I received another comment this week on the blog post I wrote last year about why I stopped following Slimming World. And it got me thinking. Thinking whilst also eating a fruit tart in the sunshine I should add. What is my relationship with food like right now? And why is my body fighting to regain the weight it lost?
I’ve put weight on, perhaps understandably, since I broke my arm, as I can barely walk to Tescos without an assortment of aches and pains, but moving less isn’t the only reason. Yes, I have eaten what is easy to make, buy or eat, but I’ve comfort eaten because I’ve been so bloody miserable and I’ll be honest, I’ve spent a lot of time in bed eating chocolate (see also: assorted crap.)
My weight has been the least of my priorities and other things have taken precedence. Like growing new bone. But you know what? It’s been a bloody relief. Breaking my arm has given me a reason/excuse to not have to think about my weight for once. Bit like being pregnant, no one is going to judge you if you’re putting weight on because you’re laid up in bed with a major broken bone are they? I’m bombarded with messages on a daily basis that it’s not OK to be overweight and it … is … exhausting.

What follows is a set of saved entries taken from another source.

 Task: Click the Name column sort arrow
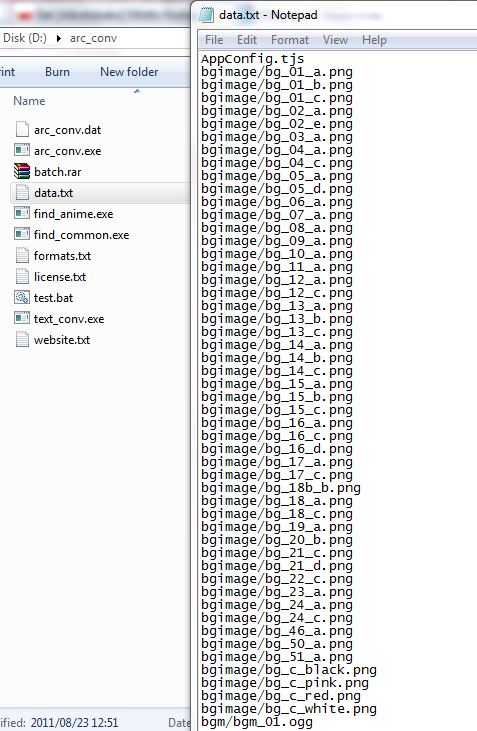pyautogui.click(x=137, y=92)
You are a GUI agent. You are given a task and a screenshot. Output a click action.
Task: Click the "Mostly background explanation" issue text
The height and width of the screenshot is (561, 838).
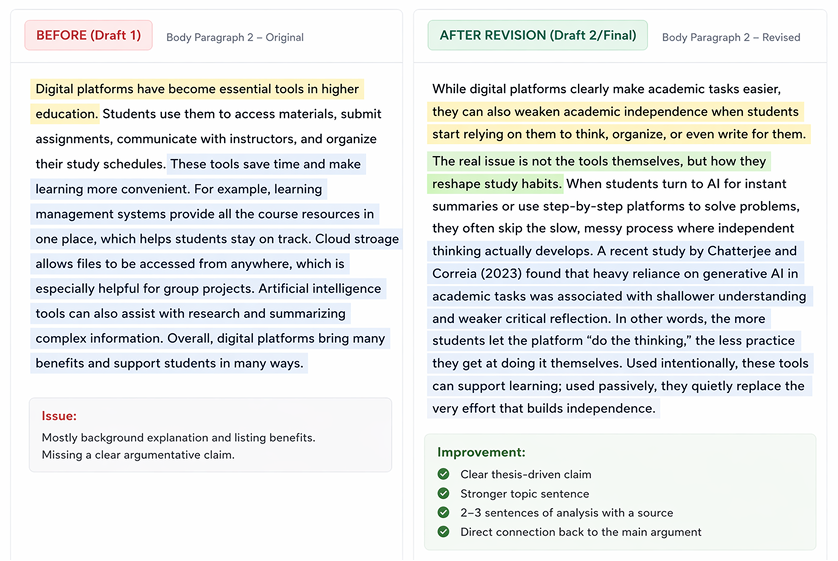tap(178, 438)
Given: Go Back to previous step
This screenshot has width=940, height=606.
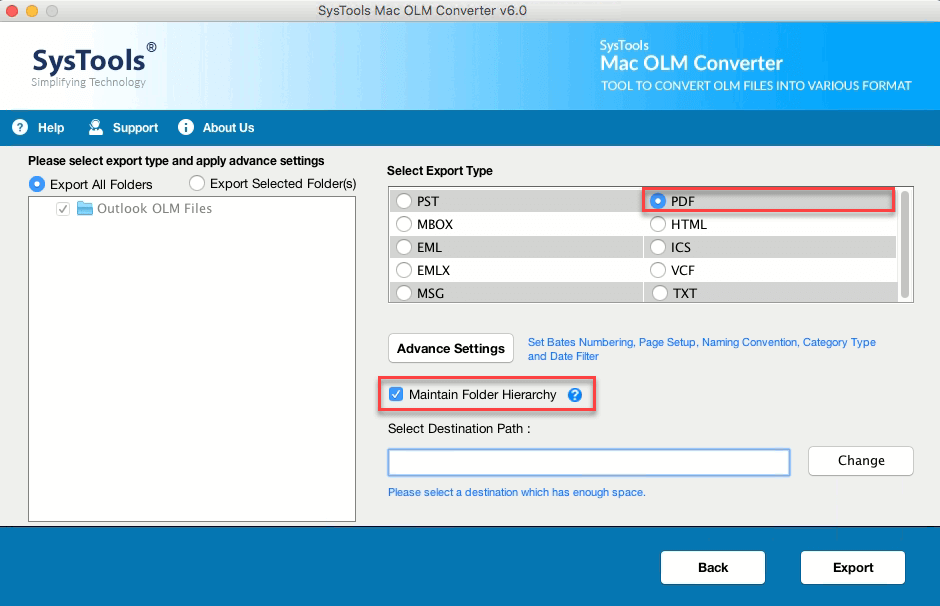Looking at the screenshot, I should click(x=712, y=567).
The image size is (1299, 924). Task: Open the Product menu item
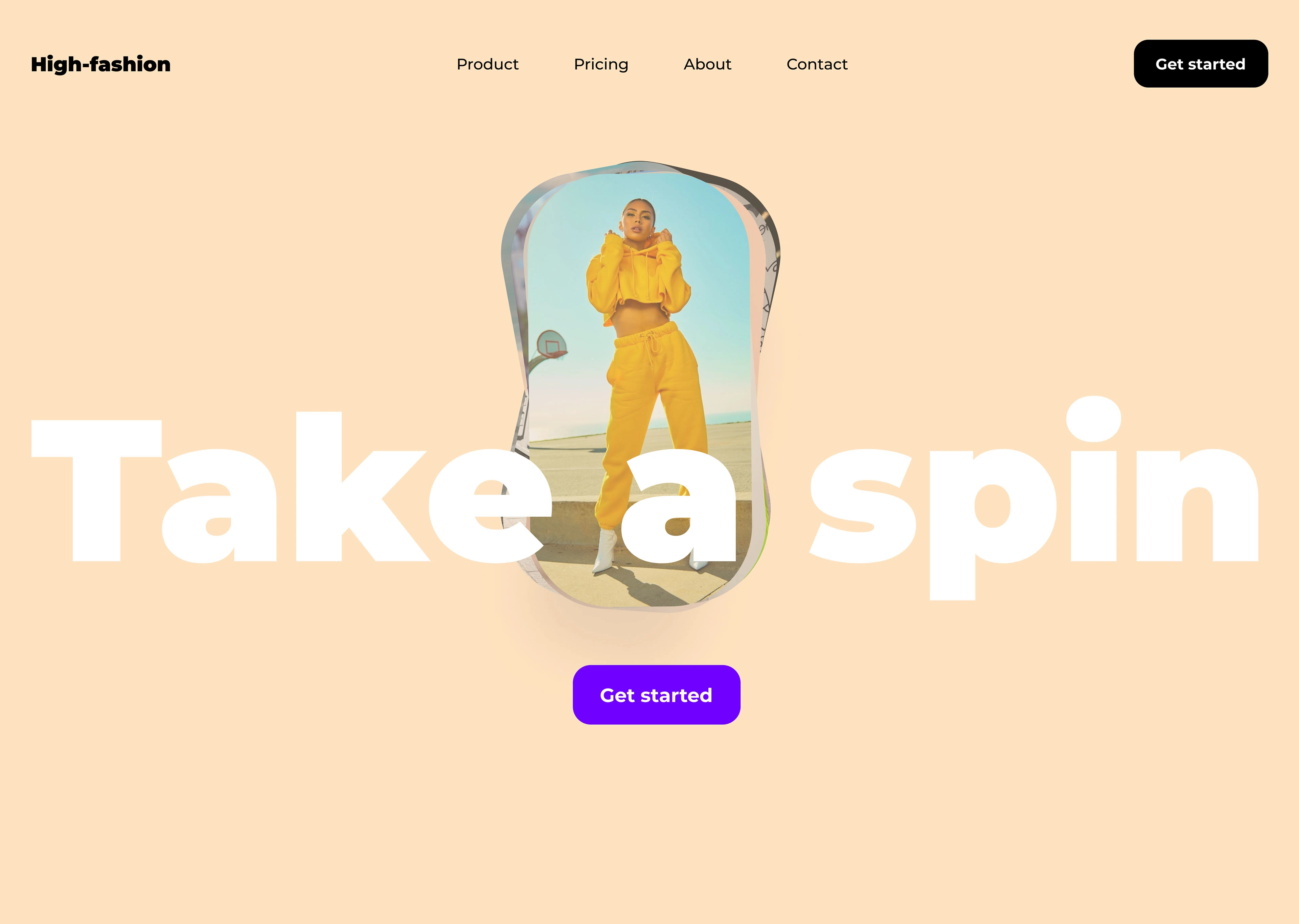(x=487, y=64)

So much of my life has been wrapped up in thinking about how much I weigh. Each time someone doesn’t swipe right on me, I’m convinced it’s because I’m too fat. If I don’t get a job, it’s because I’m too fat. I’m not as successful as I want to be, because I’m too fat. When I look back at some before photos on Instagram when I lost four stone, I am conflicted. I’m proud that I put my mind to something and achieved that to some extent, but it was really easy to get carried away with all the positivity that was being given to me for weighing less and less each week. My worth was wrapped up in how much (or rather, how little) I weighed on the scales.
And at the time I loved it. People were lovely to me, said such nice things about how I looked, but that put an inordinate amount of pressure on me. Or rather, I put that pressure on myself. I was honest about the times I didn’t lose weight, and would beat myself up for it and vowed to do better next week. I would get butterflies in my stomach days before weigh-in, second-guessing myself, trying to think about everything I ate that week, pressure, pressure, pressure.
I looked good, and I felt good because my jeans fit and men noticed me.
But that is a high standard to maintain and, after 18 months, I think it just got a bit too much for me.
A lot of people think that being fat is the worst thing in life you can be. And I found that out the hard way on some dating sites, but you only need to look at the Twitter feeds of plus size influencers to know that fat phobic abuse is widespread. How strange to be so offended by someone just because they happen to have a bit more flesh than you. Bizarre isn’t it? I had to stop reading many Facebook threads that were body positive because I just knew most comments would follow the predictable rhetoric of, “Well, she can’t truly be happy that size,” or, “She can’t be remotely healthy.” It’s exhausting reading that bullshit all the time.
And, my favourite: “Why doesn’t she just eat less and move more?”
If losing weight was that simple, there would be no diet industry. That’s why I wrote that blog post about why I stopped following Slimming World in the first place because I could see how easy it would be to just get caught up in a lifelong cycle of losing weight, gaining weight… then losing weight again. I should know, I was on the Cambridge Diet aged 12.
I’ve always been a big girl, I love food and I have a 5ft 9” frame, but I do believe that there are also deep-rooted reasons why I don’t have the healthiest of relationships with food, and I just got to the point where it was that that I needed to address.
So that’s what I’ve done, and continue to do. I’m now talking about things that happened in my past that I’ve never talked about before, and as much as I don’t expect to wake up one day and be a size 10, I do think that if I’m happier in my soul and heart, everything else will just fall into place. That might mean I lose weight, but it might not. It might mean that I’m happy just as I am.
I’ve always exercised, even at my fattest, and when I get discharged by the hospital, I’m looking forward to seeing how my body feels about exercise. I have steak and salad to look forward to for dinner tonight, followed by strawberry and Prosecco trifle. Because that’s just what I feel like eating. And quite frankly, I’m 47 years old, and I’m sick and tired of being told I have to look or be a certain way. I will decide what to do with my body. Another thing this arm break has taught me is that my body is incredible. OK, I have a big tummy and an incredibly hairy right underarm, but MY BODY GREW NEW BONE GODDAMMIT! How amazing is that? And I vow to appreciate that every day. But being healthy mentally is just as important as the physical, and I think having that approach, looking after both aspects of yourself, is what true happiness is about.
And for the first time in months, I’m really looking forward to the future.